Collected data
Start of Block

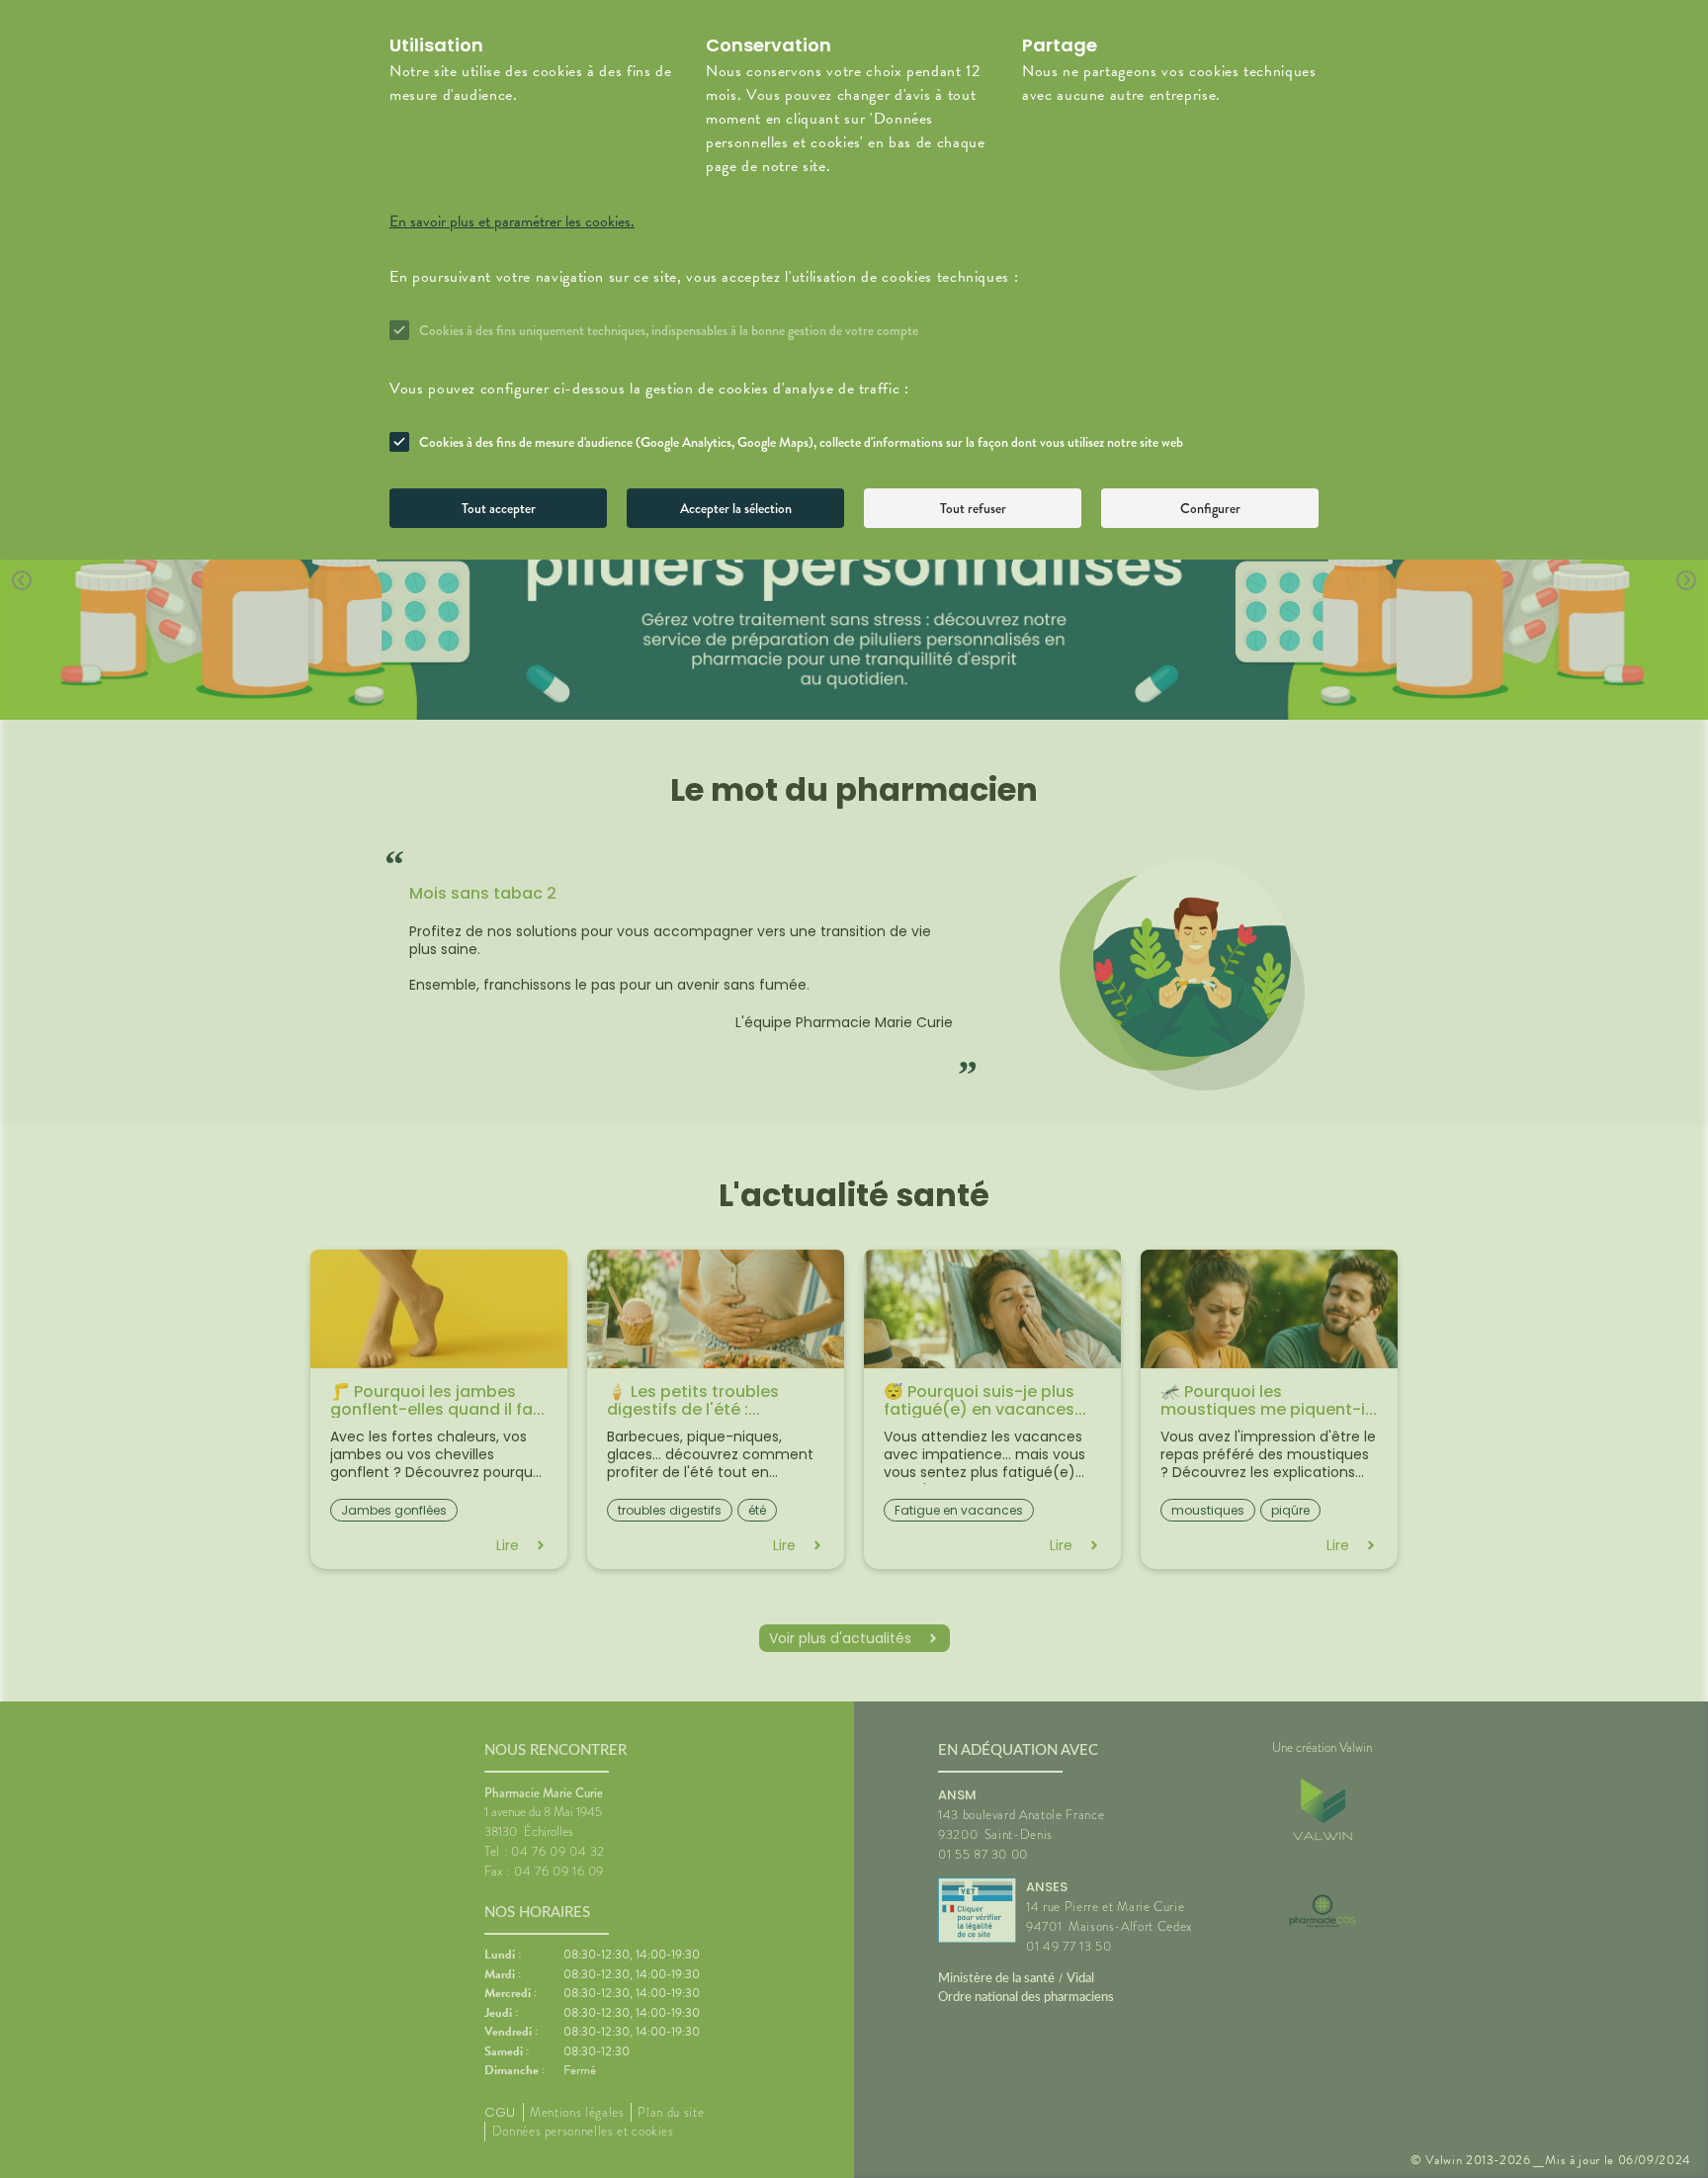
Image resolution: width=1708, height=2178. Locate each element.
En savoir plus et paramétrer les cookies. (512, 221)
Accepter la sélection (736, 508)
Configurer (1210, 508)
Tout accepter (499, 508)
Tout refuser (973, 508)
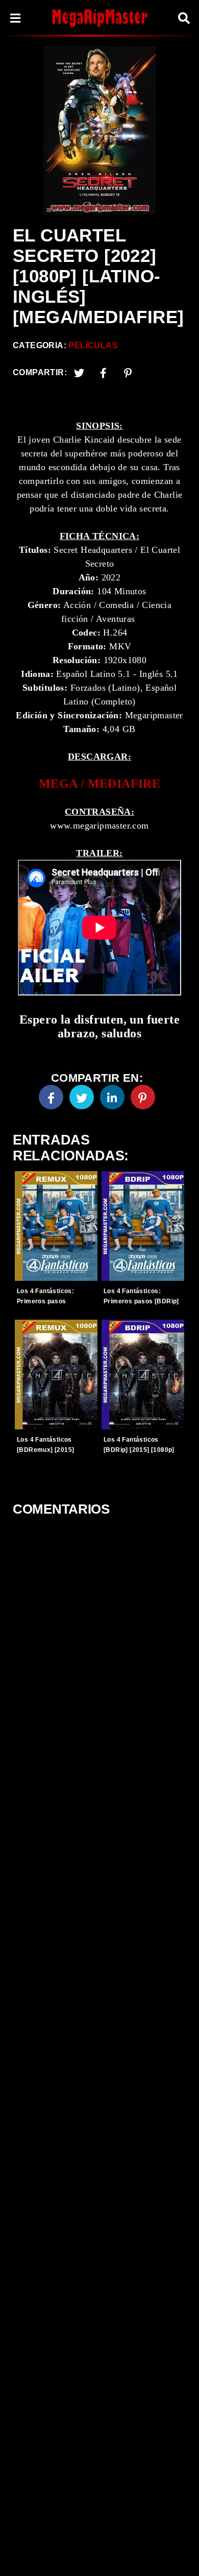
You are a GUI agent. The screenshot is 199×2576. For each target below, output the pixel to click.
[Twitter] (79, 372)
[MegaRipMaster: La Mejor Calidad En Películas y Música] (99, 18)
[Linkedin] (112, 1097)
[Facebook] (51, 1097)
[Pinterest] (128, 372)
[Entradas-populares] (56, 1226)
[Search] (183, 18)
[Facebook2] (103, 372)
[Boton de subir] (178, 2552)
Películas (93, 345)
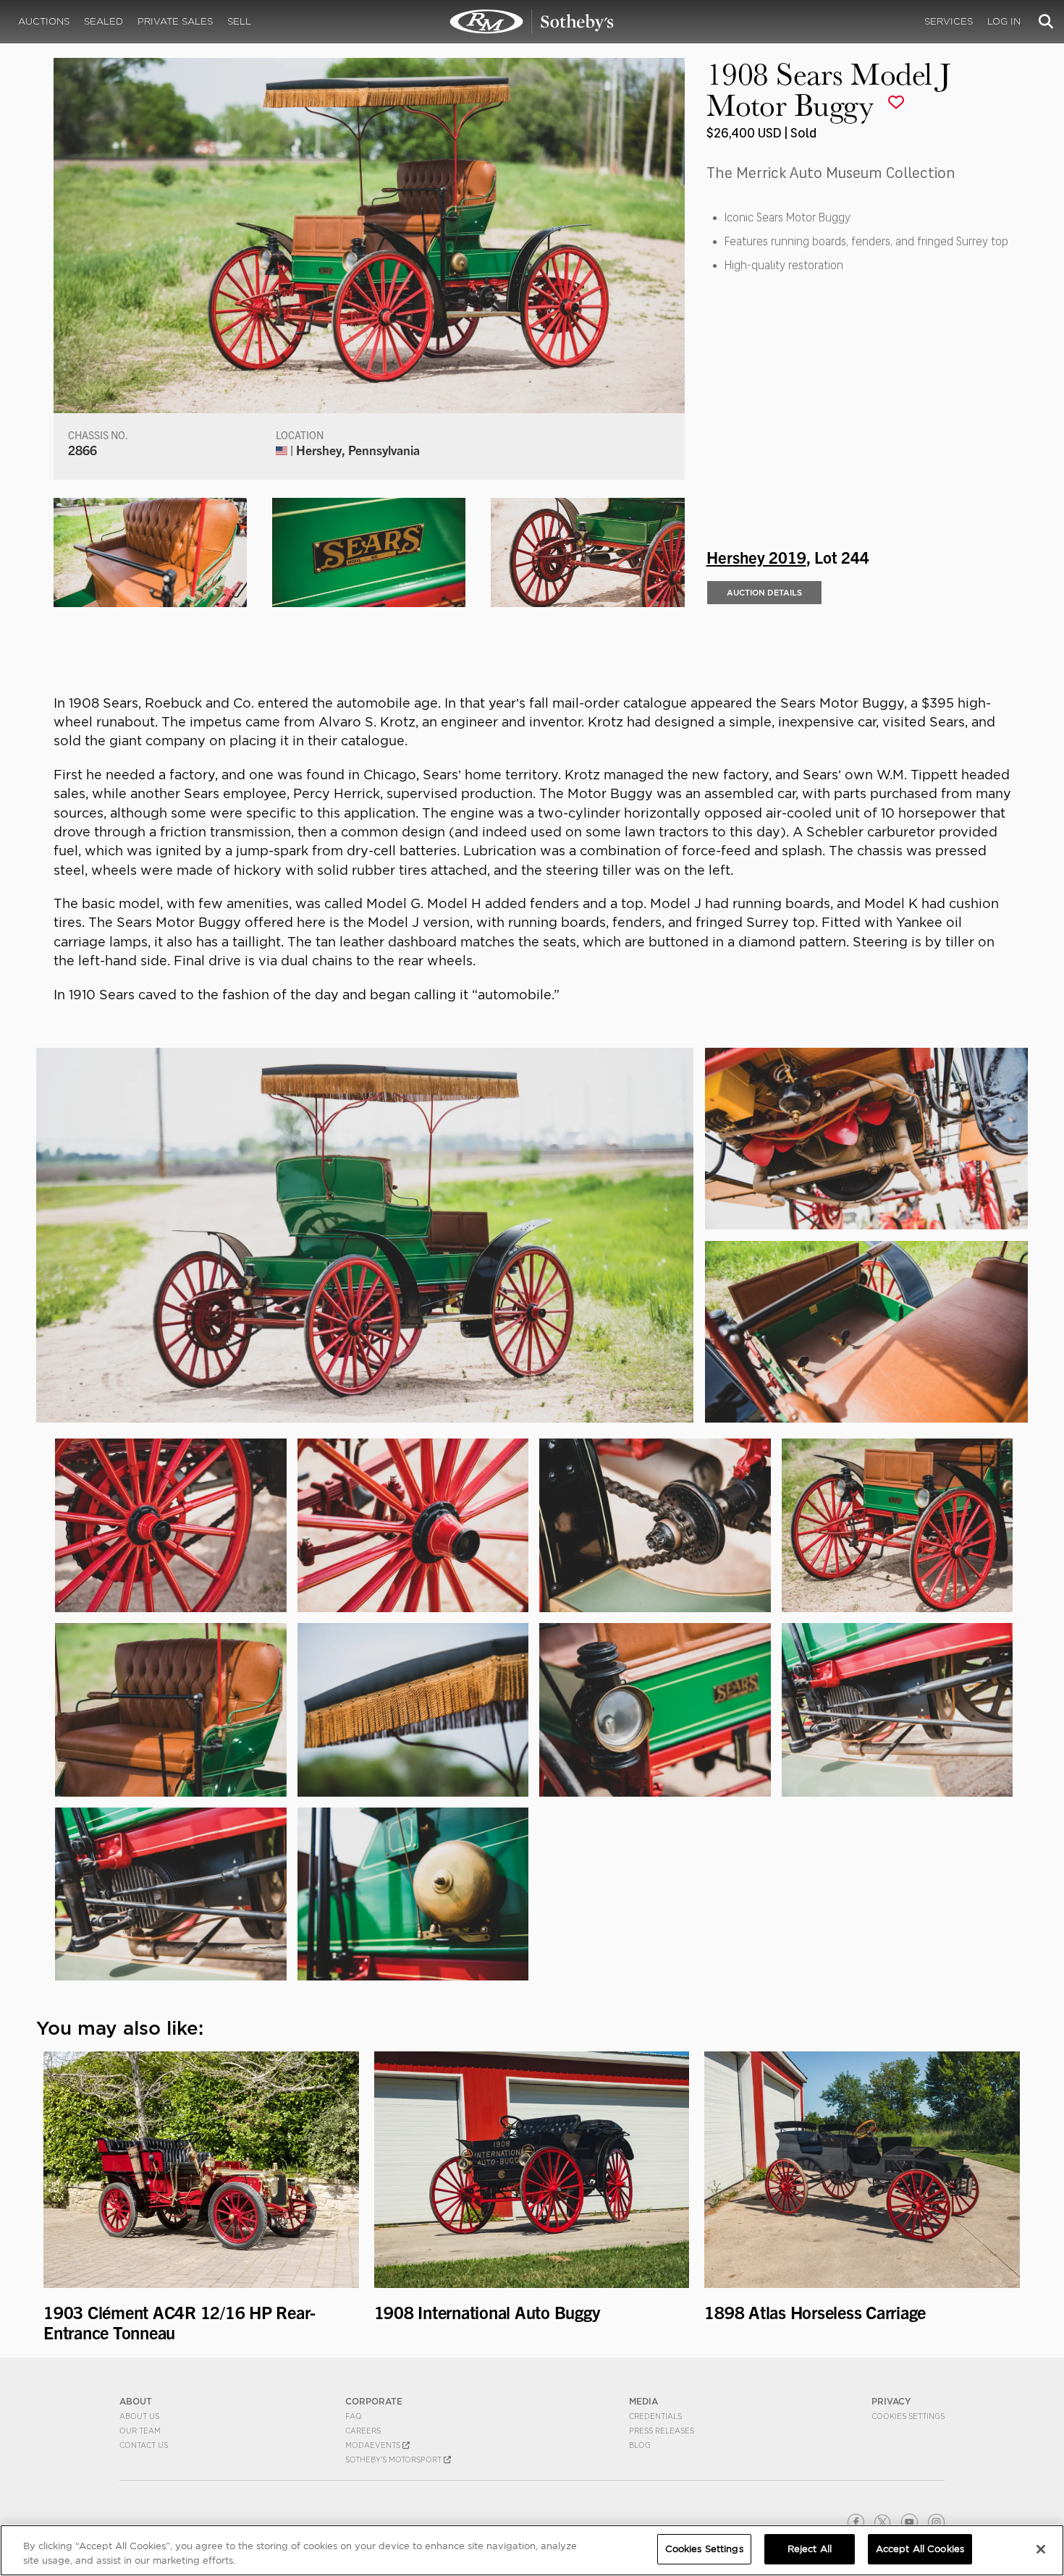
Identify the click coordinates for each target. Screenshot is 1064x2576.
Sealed (103, 21)
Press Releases (661, 2430)
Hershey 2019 (756, 556)
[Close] (1041, 2549)
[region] (532, 2550)
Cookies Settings (908, 2416)
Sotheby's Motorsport (394, 2459)
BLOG (640, 2445)
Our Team (140, 2430)
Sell (239, 21)
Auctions (43, 21)
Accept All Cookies (920, 2548)
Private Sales (175, 21)
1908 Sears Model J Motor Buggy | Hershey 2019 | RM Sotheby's (532, 22)
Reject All (810, 2548)
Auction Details (764, 593)
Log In (1004, 21)
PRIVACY (891, 2401)
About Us (139, 2416)
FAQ (353, 2416)
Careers (363, 2430)
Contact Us (143, 2445)
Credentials (655, 2416)
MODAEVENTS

End of Block

*Work required*
Which lines above contain the word "target"? Copy all of them.

*Problem solution*
You are a GUI agent. The screenshot is 199×2576. For each target below, output the pixel to click.
Identify the click coordinates for each target. Screenshot is 1064x2576.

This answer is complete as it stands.